§ **WHAT YOU HAVE TO DO**
Your reply must consist of the data below, reproduced character for character.

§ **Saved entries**
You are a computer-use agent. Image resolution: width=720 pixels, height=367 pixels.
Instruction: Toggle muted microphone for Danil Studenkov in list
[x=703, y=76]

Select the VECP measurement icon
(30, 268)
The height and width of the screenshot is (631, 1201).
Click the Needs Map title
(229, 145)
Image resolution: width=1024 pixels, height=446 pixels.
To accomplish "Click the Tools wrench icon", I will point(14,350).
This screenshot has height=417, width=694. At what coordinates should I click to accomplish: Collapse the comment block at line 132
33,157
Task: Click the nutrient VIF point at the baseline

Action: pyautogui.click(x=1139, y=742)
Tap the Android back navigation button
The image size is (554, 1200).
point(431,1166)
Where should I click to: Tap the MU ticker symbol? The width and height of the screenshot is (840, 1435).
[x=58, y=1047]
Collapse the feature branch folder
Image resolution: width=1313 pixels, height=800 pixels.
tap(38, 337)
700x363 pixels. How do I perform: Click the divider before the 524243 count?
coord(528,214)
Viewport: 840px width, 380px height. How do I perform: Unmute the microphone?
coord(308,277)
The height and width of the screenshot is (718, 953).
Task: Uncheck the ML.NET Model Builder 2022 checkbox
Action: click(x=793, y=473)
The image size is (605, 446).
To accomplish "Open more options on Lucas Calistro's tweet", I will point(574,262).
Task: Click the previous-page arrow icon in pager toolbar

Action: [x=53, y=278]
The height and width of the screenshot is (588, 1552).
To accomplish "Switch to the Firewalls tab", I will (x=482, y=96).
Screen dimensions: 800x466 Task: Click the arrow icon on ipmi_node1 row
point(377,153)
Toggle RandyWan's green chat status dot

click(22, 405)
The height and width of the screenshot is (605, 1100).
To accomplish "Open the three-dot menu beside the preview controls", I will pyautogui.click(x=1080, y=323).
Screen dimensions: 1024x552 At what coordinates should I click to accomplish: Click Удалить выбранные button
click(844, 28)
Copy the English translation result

§ **ANSWER SPACE**
You are a computer-use agent. Image resolution: width=720 pixels, height=367 pixels.
Instruction: Toggle muted microphone for Danil Studenkov in list
[x=703, y=76]

Select the VECP measurement icon
(30, 268)
The height and width of the screenshot is (631, 1201).
Click the Needs Map title
(229, 145)
Image resolution: width=1024 pixels, height=446 pixels.
To accomplish "Click the Tools wrench icon", I will point(14,350).
This screenshot has height=417, width=694. At what coordinates should I click to accomplish: Collapse the comment block at line 132
33,157
Task: Click the nutrient VIF point at the baseline

Action: pyautogui.click(x=1139, y=742)
Tap the Android back navigation button
The image size is (554, 1200).
point(431,1166)
Where should I click to: Tap the MU ticker symbol? The width and height of the screenshot is (840, 1435).
[x=58, y=1047]
Collapse the feature branch folder
Image resolution: width=1313 pixels, height=800 pixels.
tap(38, 337)
700x363 pixels. How do I perform: Click the divider before the 524243 count?
coord(528,214)
Viewport: 840px width, 380px height. How do I perform: Unmute the microphone?
coord(308,277)
The height and width of the screenshot is (718, 953).
Task: Uncheck the ML.NET Model Builder 2022 checkbox
Action: click(x=793, y=473)
The image size is (605, 446).
To accomplish "Open more options on Lucas Calistro's tweet", I will point(574,262).
Task: Click the previous-page arrow icon in pager toolbar

Action: [x=53, y=278]
The height and width of the screenshot is (588, 1552).
To accomplish "Switch to the Firewalls tab", I will (x=482, y=96).
Screen dimensions: 800x466 Task: Click the arrow icon on ipmi_node1 row
point(377,153)
Toggle RandyWan's green chat status dot

click(22, 405)
The height and width of the screenshot is (605, 1100).
To accomplish "Open the three-dot menu beside the preview controls", I will pyautogui.click(x=1080, y=323).
Screen dimensions: 1024x552 At what coordinates should I click to accomplish: Click Удалить выбранные button
click(844, 28)
Copy the English translation result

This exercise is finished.